_Task details:_
Locate each line with the string "Open" in the listing below and copy it.

_Records for the task:_
▬▬▬▬▬▬▬▬▬▬
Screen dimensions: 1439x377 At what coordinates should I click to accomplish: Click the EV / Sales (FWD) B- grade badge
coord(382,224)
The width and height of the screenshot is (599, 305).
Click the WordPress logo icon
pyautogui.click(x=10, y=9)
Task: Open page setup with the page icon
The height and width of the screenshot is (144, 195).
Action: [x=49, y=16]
▬▬▬▬▬▬▬▬▬▬
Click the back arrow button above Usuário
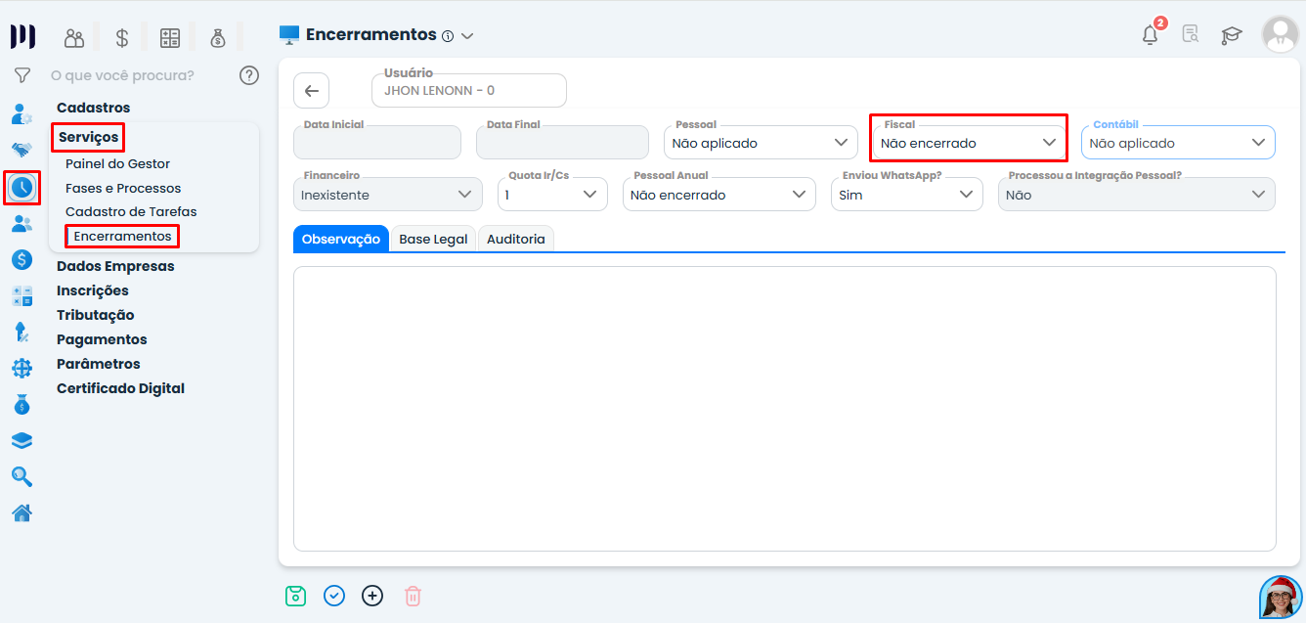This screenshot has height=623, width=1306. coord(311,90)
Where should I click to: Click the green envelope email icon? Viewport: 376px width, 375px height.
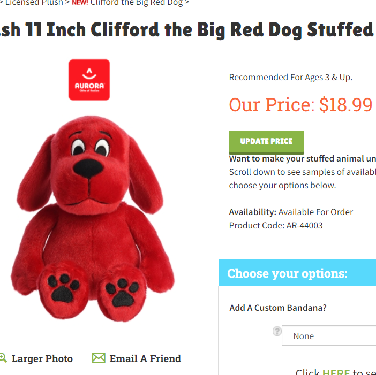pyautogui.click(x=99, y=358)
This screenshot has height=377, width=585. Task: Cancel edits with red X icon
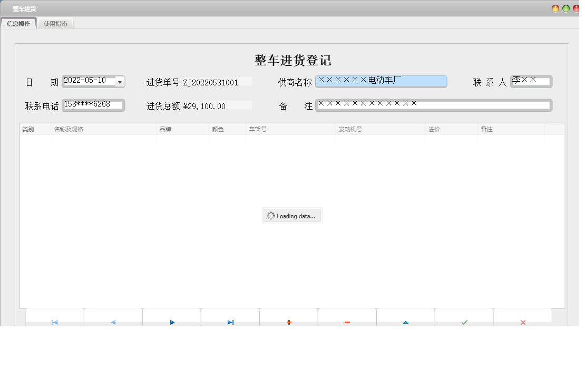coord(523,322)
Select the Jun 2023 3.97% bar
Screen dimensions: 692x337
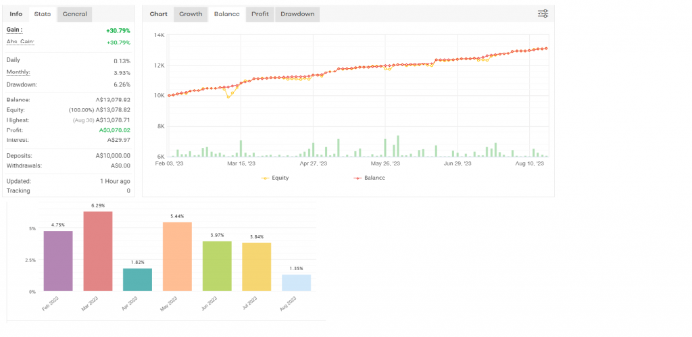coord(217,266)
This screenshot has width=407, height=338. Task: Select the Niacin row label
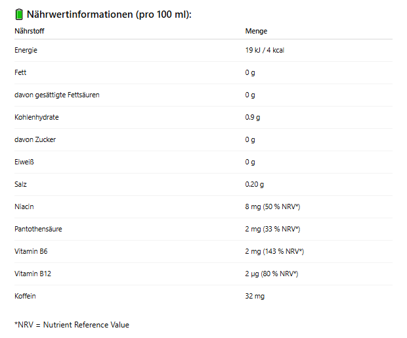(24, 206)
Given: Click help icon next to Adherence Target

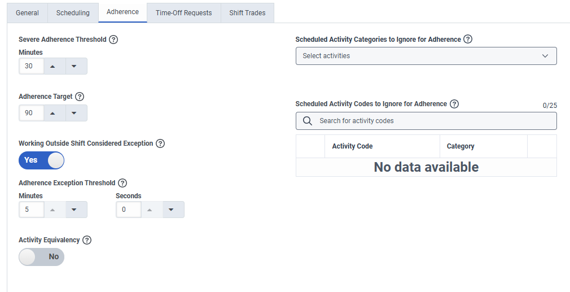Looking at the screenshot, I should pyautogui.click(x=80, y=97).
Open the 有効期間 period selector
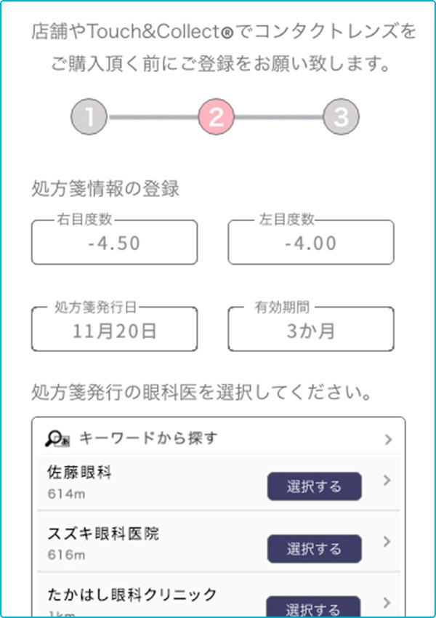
▬▬▬▬▬▬▬▬▬▬
_Solution to the exercise:_
Task: Open page setup with the page icon
Open the 有効期間 period selector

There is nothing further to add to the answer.